Inflation : les ménages français redessinent leurs priorités alimentaires
Entre arbitrages budgétaires et nouvelles attentes, les marques doivent s’adapter
Entre produits plaisir et achats de première nécessité
Après une hausse record de +11,8 % des prix alimentaires en 2023, l’inflation est retombée à +1,4 % en 2024.
Mais le mal est fait : en trois ans, le coût de l’alimentation a bondi de 21 % en moyenne, plaçant plus de 11 millions de Français en situation de précarité alimentaire.
Conséquence : les consommateurs hiérarchisent leurs achats. Moins de viande, de poisson, de produits bio ou locaux.
Les dépenses dites « plaisir » sont restreintes, au profit des essentiels. 20 % des Français renoncent désormais à certains fruits et légumes frais.
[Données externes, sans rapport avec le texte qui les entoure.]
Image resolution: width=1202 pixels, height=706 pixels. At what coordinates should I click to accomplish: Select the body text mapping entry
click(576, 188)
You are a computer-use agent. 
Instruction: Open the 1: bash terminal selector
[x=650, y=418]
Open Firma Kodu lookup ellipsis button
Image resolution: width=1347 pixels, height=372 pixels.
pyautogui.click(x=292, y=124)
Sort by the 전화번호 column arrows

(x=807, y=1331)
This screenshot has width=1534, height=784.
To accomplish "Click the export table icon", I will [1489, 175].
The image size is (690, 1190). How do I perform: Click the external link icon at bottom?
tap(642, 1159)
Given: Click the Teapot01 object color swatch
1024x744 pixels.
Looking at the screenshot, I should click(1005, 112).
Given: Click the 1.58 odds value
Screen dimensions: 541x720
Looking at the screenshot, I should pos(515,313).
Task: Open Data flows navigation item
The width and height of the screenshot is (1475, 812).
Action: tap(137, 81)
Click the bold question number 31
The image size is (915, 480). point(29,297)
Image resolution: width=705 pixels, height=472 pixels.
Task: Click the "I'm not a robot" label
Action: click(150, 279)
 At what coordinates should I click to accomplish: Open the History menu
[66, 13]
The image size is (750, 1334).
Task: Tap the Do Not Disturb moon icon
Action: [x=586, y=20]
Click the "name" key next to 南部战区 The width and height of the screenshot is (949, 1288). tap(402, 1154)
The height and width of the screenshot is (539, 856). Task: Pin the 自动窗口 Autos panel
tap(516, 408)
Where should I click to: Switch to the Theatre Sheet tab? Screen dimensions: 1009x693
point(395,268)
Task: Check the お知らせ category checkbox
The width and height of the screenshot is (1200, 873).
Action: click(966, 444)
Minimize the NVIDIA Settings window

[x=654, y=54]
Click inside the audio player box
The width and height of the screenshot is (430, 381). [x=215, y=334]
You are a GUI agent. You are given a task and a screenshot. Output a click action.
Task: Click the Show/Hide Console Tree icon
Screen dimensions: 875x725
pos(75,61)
Le mot d’ordre : arbitrer.
Vrac, promos et maxi formats : des stratégies de survie
Pour tenir malgré un budget contraint, les Français développent une logique d’optimisation systématique de leurs courses.
Près de 80 % des ménages ont modifié leurs habitudes alimentaires depuis 2023. Les arbitrages se font à plusieurs niveaux :
Chasse aux promotions : près de 83 % des foyers déclarent acheter en promotion « aussi souvent que possible ». Les opérations de type « 2 pour 1 », « 30 % offerts » ou « prix bloqués » se multiplient en tête de gondole. Les enseignes comme Leclerc ou Intermarché renforcent leurs campagnes de paniers anti-inflation pour conserver l’attention des consommateurs
Retour en force des marques distributeurs (MDD) : elles atteignent 39,1 % de part de marché en 2023, avec une croissance continue au détriment des marques nationales. Les MDD s’imposent dans tous les rayons, du lait aux conserves, grâce à une qualité jugée satisfaisante pour un prix inférieur de 20 à 30 % en moyenne
Formats familiaux et maxi conditionnements : les consommateurs misent sur le prix au kilo. Les paquets de pâtes de 1,5 kg, les briques de lait par 12, les pots de yaourt par 16 ou les bidons d’huile de 3L deviennent des best-sellers dans les rayons. Ces formats, proposés dans les enseignes comme Lidl, Grand Frais ou Système U, séduisent les familles mais aussi les foyers isolés qui mutualisent leurs achats (colocations, voisins…)
Achats en vrac et circuits alternatifs : 21 % des foyers achètent en vrac chaque semaine. Outre les enseignes bio comme Biocoop, de plus en plus de supermarchés classiques (Carrefour, Monoprix) développent leurs linéaires vrac pour les produits secs (riz, lentilles, céréales). L’achat au poids permet de mieux gérer les quantités et d’éviter le gaspillage
Retour au fait maison : dans un contexte de hausse des prix des produits transformés, de plus en plus de consommateurs cuisinent eux-mêmes. Les ventes de farine, œufs, légumes secs ou purée de tomates ont bondi. Ce phénomène encourage des recettes simples, à base de produits de base, parfois inspirées par les influenceurs food à petit budget sur les réseaux sociaux
Le secteur agroalimentaire à l’épreuve de la nouvelle consommation
Face à cette mutation, les industriels adaptent leurs gammes et leurs messages.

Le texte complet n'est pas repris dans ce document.